(photo from K. Silam Mohammad’s lostintheframe.blogspot.com)
“The Pawnbroker” stars Rod Steiger as a Holocaust survivor who becomes a pawnbroker in Spanish Harlem in the early-60’s. This places the action 20 years out from WWII, roughly the same time that has passed since the first Desert Storm — not a long time. It must have been even more powerful to see this harrowing film in the 1960’s than it is today.
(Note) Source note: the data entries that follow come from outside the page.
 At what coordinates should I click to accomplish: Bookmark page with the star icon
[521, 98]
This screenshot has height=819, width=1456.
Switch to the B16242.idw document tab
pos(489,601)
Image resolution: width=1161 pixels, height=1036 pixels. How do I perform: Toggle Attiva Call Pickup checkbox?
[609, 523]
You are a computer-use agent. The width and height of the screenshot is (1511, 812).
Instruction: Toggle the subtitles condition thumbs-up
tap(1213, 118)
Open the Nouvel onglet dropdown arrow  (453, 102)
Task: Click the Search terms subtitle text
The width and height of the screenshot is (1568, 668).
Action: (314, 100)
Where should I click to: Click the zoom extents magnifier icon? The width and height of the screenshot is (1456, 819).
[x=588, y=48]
Steiger has a sheer presence that makes minor quibbles, like his hard-to-place accent, inconsequential. The weight of experience is so heavy upon the main character, Mr. Nazerman, that he can only respond to people in the most perfunctory manner. All social niceties have left him. Thus when the pimp who is laundering money through Nazerman’s pawnshop mockingly calls him “Professor”, Nazerman simply hangs up the phone. Or when a junkie, trying to sell a gimcrack radio, berates him as a “filthy blood-sucking kike”, he barely glances up as he replies “Still at the same address?”. Seeing this disregard for social convention is a guilty pleasure, like watching Michael Imperioli of The Soproanos pull out a gun in order to get faster service in a donut shop. It brings you over to Nazerman’s side, a dangerous place to be, because when the emotions do come out, they will be titanic.
Lumet uses grids and latticework as a symbol of confinement throughout the film: the metal protective metal grid inside the pawnshop, often casting shadows on the characters, the fancy cross-hatched room divider in the pimp Rodriguez’ pad, the railing on the patio of the social worker’s apartment, the barbed wire in the flashbacks to the concentration camp. And who can blame Nazerman for staying within the lines?
Ultimately though, Nazerman discovers that his business is being financed through prostitution, he flashes back to images of his wife (girlfriend?) in Nazi “Joy Division” sexual slavery, and he has a breakdown. The final scene is of Steiger plunging his hand through the sharp ticket-holder spine, then wandering the streets of Spanish Harlem, staring at his stigmata, shortly after his assistant has been killed in a botched robbery attempt.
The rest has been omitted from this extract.